## WHAT IS REQUIRED
Below are the entries; transcribe them exactly and drop every picture.

## SUPPLIED RECORDS
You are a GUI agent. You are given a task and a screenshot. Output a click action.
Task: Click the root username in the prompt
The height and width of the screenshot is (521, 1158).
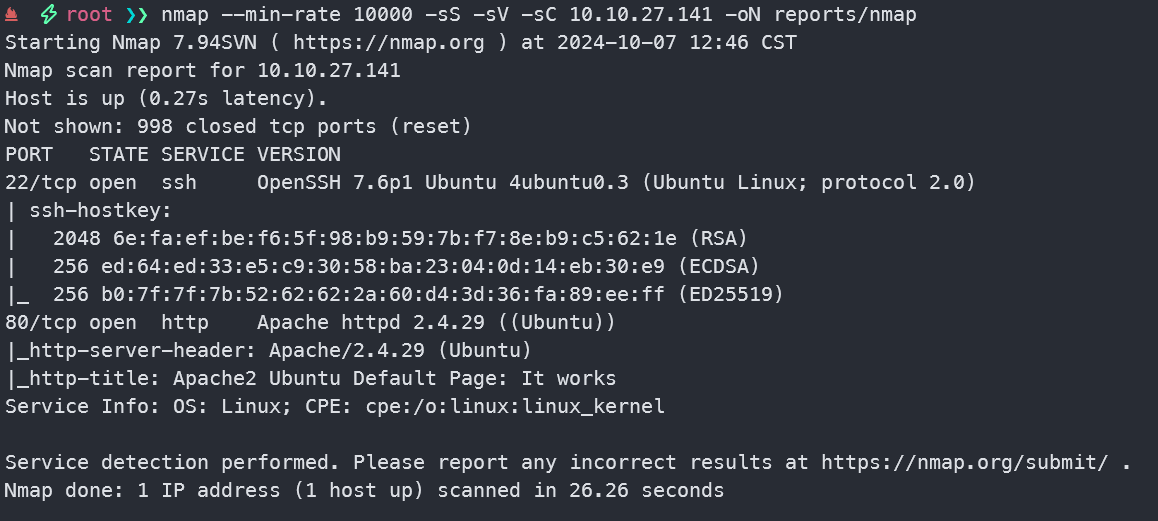pyautogui.click(x=89, y=15)
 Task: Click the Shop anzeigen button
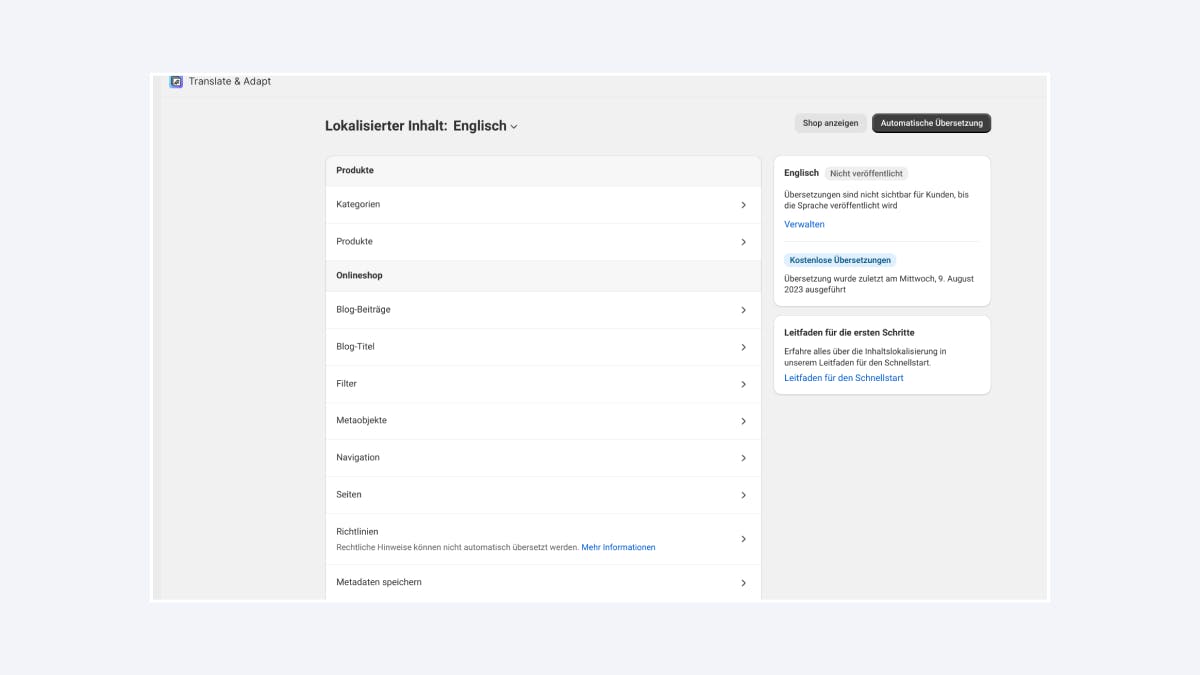pyautogui.click(x=830, y=123)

## SOLVED PROBLEM
You are a GUI agent. You are given a task and a screenshot. Output a click action.
Task: Click the root username in the prompt
The height and width of the screenshot is (521, 1158).
pyautogui.click(x=89, y=15)
 Task: Click the Shop anzeigen button
pyautogui.click(x=830, y=123)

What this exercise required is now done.